Hand-written poem that was posted on the Poetry Tree in Strathewen shortly after the Black Saturday bushfires of February 2009.

Strathewen is a small community on the northeast outskirts of Melbourne. On 7th February 2009, it was directly in the path of the Kilmore East bushfire; 27 people were killed and 80% of the homes were destroyed. On 22nd February, the day of the official memorial service for bushfire victims, Rosemary McKimmie Young and Ian McKimmie posted two poems on the burned stump of a manna gum near the entrance to Strathewen. Barbara Joyce added this poem on 1st March. People added more poems and photos of people lost in the fires, and the tree became known as the 'Poetry Tree'. Many people considered it Strathewen's informal memorial. As time progressed, contributions reflected the community's effort to rebuild and recover.

Strathewen's permanent memorial to Black Saturday opened in September 2012. Several months later Barbara removed this poem from the tree and donated it to the museum, saying 'It had done its job, and it was time.' The museum had documented the tree on several occasions between 2010 and 2013, but this was the first artefact from the Poetry Tree to enter the museum's collection.

Physical Description

White heavy stock paper, stained and water-damaged. On the front is a hand-written poem of seven stanzas in black ink. The back is blank but discoloured by exposure to the elements.

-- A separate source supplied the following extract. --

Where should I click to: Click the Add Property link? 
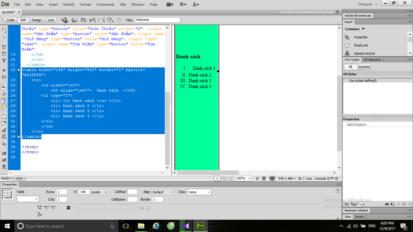[x=356, y=124]
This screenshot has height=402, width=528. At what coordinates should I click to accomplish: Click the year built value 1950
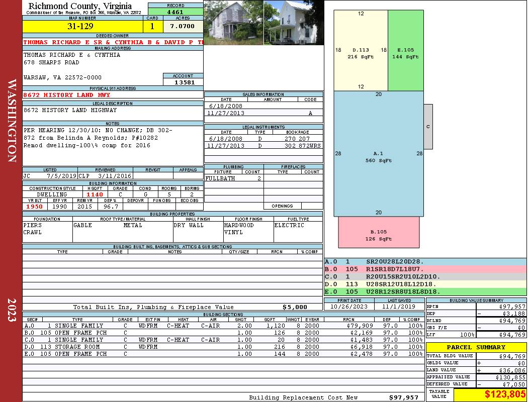[x=35, y=207]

The Poetry Tree, on which this poem was posted, was a spontaneous memorial that began in the wake of the devastating bushfires of Black Saturday. It was both an emotional and creative response to the loss of life and property and reflects the thoughts and feelings of some of Strathewen's residents in the weeks immediately following the fires. This poem is significant because it documents the author's attempts to describe and come to terms with what had happened in her community. It is an immediate and evocative connection to the emotions of bushfire survivors in the aftermath of Black Saturday.